しかし今のバルとラーラがお互いに対して向けているのは、明らかにそれらとは異質のものだと、ミリは感じていた。
「お父様とお母様は出会った直後からお互いに好意を持ち、交際中に気持ちを高め、やがてお互いを愛していると自覚した、と言う事ですね?」
ミリのまとめにバルとラーラは、お互いを見詰めたまま肯いた。
「そうね」
「そうだね」
お互いを見詰め、お互いの事しか頭になかったけれど、ミリの声は二人に届いた模様だ。
「お父様?」
「なんだい?」
バルがミリに顔を向けると、釣られた様にラーラもミリを見た。
「私は弟妹が欲しいと言いましたが、それはお父様とお母様に本当の夫婦になって頂きたいからです。弟妹は実はオマケです」
「・・・ミリ」
ミリはバルに向けて語っているけれど、もちろんラーラにも聞かせている積もりだ。
「貴族の場合、政略結婚が普通にありますし、平民でも裕福な家や大商会を営む家では同じ様です」
「うん?まあ、そうだね」
「それでも夫婦が男女の営みを通して築く、絆もあると私は知っています」
それは曾祖母デドラ・コードナや、養祖母ピナ・コーカデスが亡き夫の事を話す様子からも、ミリは感じていた。
祖父母ガダ・コードナとリルデ・コードナや、パノの両親ラーダ・コーハナルとナンテ・コーハナルを見ても、やはり家族の他のメンバーに対してとは違う、二人の結び付きの様なものをミリは感じる。スディオ・コーハナルとチリン・コーハナルの若い夫婦を見てもだ。
そしてそれは、自分の両親からはミリは感じられていなかった。バルとラーラはどう見ても、付き合い始めたばかりでまだ恋人にもなりきっていないカップルにしか、ミリには見えない。
「それなので私はこれから、お母様を説得して、お母様が汚れてなどいない事に、納得して貰おうと思います」
「それなのでって」
「ミリ・・・」
「・・・そうか」
「バル・・・」
ラーラは二人の表情を見比べる様に、不安気な瞳で視線を揺らす。
「ですのでお父様は私の言葉に不満を感じても、しばらくの間は意見を控えて頂けませんか?」
「ミリ!お父様に対してなんて事を言うの!」
「ミリ。それは私の意見が邪魔だと言っているのかい?」
「はい」
「ミリ!」
ミリはラーラの声を取り上げずに、バルに向けて続ける。
「お父様とお母様の今のお二人の距離感は、お二人で築いたものです。私はそれを壊そうとしていますので、説得を受けるお母様だけではなく、その関係を一緒に支えるお父様にも、受け入れ難く感じるかも知れません」
「ミリ!」
「・・・そうか・・・分かったよ」
「バル、ダメよ」
「ラーラ、大丈夫だよ」
「バルは私よりミリの味方をするの?」
「もちろん、ラーラの味方だよ。ミリ?」
「はい、お父様」
「ミリの話が済んでからなら、私が反論しても構わないね?」
「もちろんです、お父様」
「分かったよ。ね?ラーラ。

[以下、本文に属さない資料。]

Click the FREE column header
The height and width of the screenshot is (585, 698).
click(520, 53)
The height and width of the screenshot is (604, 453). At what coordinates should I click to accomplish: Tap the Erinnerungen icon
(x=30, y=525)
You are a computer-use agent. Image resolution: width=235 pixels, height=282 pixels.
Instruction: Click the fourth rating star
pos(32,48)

だから、大丈夫だから」
「バル・・・」
「一旦、ミリの話を聞いてみようじゃないか?」
「バルにはミリが何を言い出すか分かっているの?」
「いや、全く分からないけれど、ラーラは分かるのかい?」
「・・・いいえ」
バルは今まで口に出来なかった事柄が、今日幾つもラーラとミリの前で言葉に出来た事で、気持ちが軽くなっていた。

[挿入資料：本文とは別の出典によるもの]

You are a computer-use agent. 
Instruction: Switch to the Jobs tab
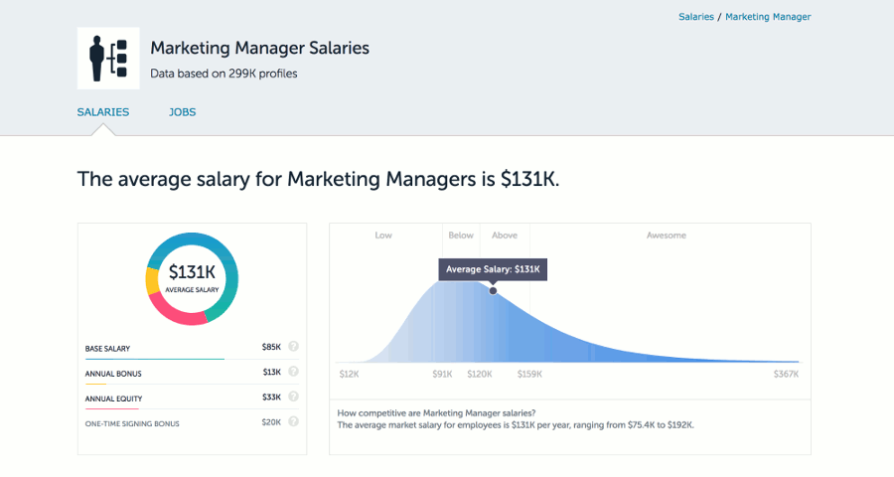click(x=182, y=112)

バルは自分もミリに説得されたと感じていたけれど、それは悪くない気分だった。
それなので、ミリがラーラを説得するというのも、歓迎すべき事かも知れないと考え始めている。
しかしラーラには悪い予感しかなかった。
ミリに思わず心情の一部を吐露させられたりしたけれど、それは辛い記憶を刺激するものでもあった。
そしてバルとラーラの距離感は、ラーラの心の傷を根拠にして築かれている。
それを取り去ろうなんて、それが例え距離を縮めるだけでも、ラーラには恐怖を感じさせる出来事だ。
だがその恐怖は、辱められた過去に因るものではなかった。それは今日まで距離を保って来た意味、あるいは諦め、もしくは努力を無に帰される事に因るものだった。
しかしミリはそんな事にはお構いない。
意味を取り違えていたら結論も間違えるし、間違った理由の元に努力をしても、望むべき答には辿り着かない。
ミリの心と体には、そう染み込んでいる。そう言う教育しかミリは受けていないので、それは当然だった。
傷付いたまま放って置いたので、膿んでしまっている。ミリはその患部を切り取って再生を促そうとしているだけだ。
新たな傷を付けるのではない。悪い部分を切り捨てるだけ。
そんな事をしたら痛いには決まっているけれど、このままずっと放って置くのはミリには赦せなかった。
何故ならミリは、産みの親のラーラも、育ての親のバルも、二人とも大好きだったから。